I do the reset trick when I have space for a camper! I got Rosie, Flurry, & Hamlet! during the resets I have gotten ugly ones likke... Roald, Patty, Tipper, & worst  of all.....Benedict....ew...just ew..


----------



## Mamapeta (Jul 15, 2013)

its great that everyone seems to be getting villagers they like from the campsite, and i must agree that the octopus villagers are all very cute and you guys are lucky to have gotten them in your campsite!!

more often than not my campsite is empty or theres an undesirable villager hanging out in there, but its a fun thing to check in the morning/and or whenever you start your game! im really glad that nintendo added this feature in, yes

i hope everyone finds that one villager they really want!!


----------



## ChaosKitten (Jul 15, 2013)

I do the reset trick as well and it just took all my willpower to reset with Diana in my campsite. x.x; I'm looking for Olivia but she was so cute!

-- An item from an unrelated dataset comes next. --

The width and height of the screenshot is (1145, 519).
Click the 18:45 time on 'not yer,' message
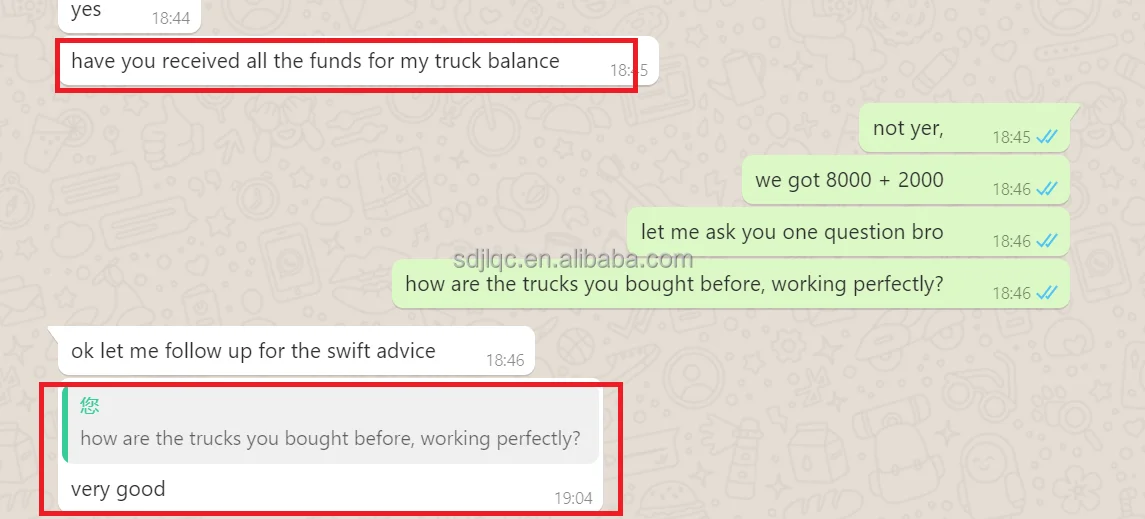tap(1011, 137)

The only camper I've had move in is Shep so far. He's awesome. <3


----------



## Mirror (Jul 15, 2013)

I've gotten Graham from my campsite.


----------



## chriss (Jul 15, 2013)

Jay said:


> I do the reset trick when I have space for a camper! I got Rosie, Flurry, & Hamlet! during the resets I have gotten ugly ones likke... Roald, Patty, Tipper, & worst  of all.....Benedict....ew...just ew..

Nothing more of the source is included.